Embodiments of the present invention relate generally to computer network management and high-performance distributed computing, and more particularly to intelligent and self-optimizing big data processing platforms enabled by optical switching technologies and methods for achieving such functionalities.
Data intensive computation has evolved from conventional high-performance computing (e.g., mainframes and supercomputers) to today's distributed computing. Today, the map/reduce computing framework is the de facto standard for data-intensive computation and is widely deployed in enormous government, enterprise, and research organizations.
Referring to
The map/reduce controller 103 assigns tasks to servers mainly based on the availability of the servers, while paying limited consideration to the network situation of the interconnect network 102. Map/reduce applications usually involve massive data movement across server racks, and therefore have high performance requirements of the underlying network infrastructure.
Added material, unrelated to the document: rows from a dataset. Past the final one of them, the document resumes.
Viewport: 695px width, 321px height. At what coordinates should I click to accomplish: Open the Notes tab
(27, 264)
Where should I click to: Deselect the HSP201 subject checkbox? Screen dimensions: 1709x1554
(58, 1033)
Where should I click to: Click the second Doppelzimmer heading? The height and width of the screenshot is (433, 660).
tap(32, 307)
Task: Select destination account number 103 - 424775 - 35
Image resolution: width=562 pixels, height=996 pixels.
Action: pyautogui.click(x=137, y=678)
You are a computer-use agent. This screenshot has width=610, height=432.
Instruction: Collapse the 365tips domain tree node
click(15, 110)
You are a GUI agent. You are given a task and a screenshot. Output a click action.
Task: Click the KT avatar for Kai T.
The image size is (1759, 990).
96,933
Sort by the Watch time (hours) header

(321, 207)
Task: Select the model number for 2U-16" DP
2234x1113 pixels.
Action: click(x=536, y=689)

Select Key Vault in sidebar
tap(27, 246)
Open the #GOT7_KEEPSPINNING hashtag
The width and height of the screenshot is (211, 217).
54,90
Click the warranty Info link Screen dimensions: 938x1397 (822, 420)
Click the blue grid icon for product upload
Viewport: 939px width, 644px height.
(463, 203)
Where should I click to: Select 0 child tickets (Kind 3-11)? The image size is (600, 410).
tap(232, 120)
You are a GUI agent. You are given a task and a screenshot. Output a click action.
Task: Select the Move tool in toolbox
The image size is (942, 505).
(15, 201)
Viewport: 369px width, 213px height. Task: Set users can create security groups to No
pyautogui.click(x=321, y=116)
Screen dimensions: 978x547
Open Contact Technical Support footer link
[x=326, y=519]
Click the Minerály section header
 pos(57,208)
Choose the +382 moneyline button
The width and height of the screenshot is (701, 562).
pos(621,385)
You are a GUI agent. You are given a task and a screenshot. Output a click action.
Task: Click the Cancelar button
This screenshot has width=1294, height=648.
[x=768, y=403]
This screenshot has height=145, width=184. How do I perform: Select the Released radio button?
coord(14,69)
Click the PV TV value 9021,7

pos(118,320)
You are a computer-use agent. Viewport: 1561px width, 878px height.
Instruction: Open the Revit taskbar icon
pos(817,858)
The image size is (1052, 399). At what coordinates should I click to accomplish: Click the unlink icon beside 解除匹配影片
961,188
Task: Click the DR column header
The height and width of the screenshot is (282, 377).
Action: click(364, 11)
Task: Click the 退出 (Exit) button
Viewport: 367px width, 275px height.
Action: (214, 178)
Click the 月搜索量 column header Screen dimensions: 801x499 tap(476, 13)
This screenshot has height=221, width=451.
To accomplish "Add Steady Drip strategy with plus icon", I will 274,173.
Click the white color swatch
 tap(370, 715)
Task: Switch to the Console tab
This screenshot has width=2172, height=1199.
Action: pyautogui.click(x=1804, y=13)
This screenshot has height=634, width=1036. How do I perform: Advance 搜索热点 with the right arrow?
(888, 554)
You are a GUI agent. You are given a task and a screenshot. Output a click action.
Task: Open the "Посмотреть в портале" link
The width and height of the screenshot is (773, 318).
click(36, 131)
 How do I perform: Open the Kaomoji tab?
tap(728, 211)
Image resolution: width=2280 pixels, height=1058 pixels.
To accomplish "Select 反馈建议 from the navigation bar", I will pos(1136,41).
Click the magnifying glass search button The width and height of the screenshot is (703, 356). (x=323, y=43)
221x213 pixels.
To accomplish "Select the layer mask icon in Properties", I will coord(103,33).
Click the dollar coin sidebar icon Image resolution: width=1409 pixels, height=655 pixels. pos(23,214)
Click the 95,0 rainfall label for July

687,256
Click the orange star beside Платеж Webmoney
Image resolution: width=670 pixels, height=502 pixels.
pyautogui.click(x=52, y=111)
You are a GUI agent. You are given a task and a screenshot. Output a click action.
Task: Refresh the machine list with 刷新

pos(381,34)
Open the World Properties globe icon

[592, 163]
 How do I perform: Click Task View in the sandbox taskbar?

As a consequence, the task scheduler in the native map/reduce controller 103 suffers from bursty network traffic, network congestion, and degraded application performance.
Existing efforts to enhance the performance of the map/reduce framework mainly focus on modifying the map/reduce task scheduler of the map/reduce controller 103 to take into account data locality and network congestion. Other efforts focus on improving the task scheduler's failure recovery and replication mechanisms. However, such efforts are not able to take into account the network status of the interconnect network 102.
Accordingly, it is desirable to dynamically and proactively change the routing of network flows and capacity of individual links in the interconnect network 102 to avoid network congestion based on real-time predictions of data movement. It is further desirable to interact with and retrieve data movement information from the map/reduce controller 103, thereby identifying network hotspots, change flow routing paths, and reallocating link capacity to resolve network congestion.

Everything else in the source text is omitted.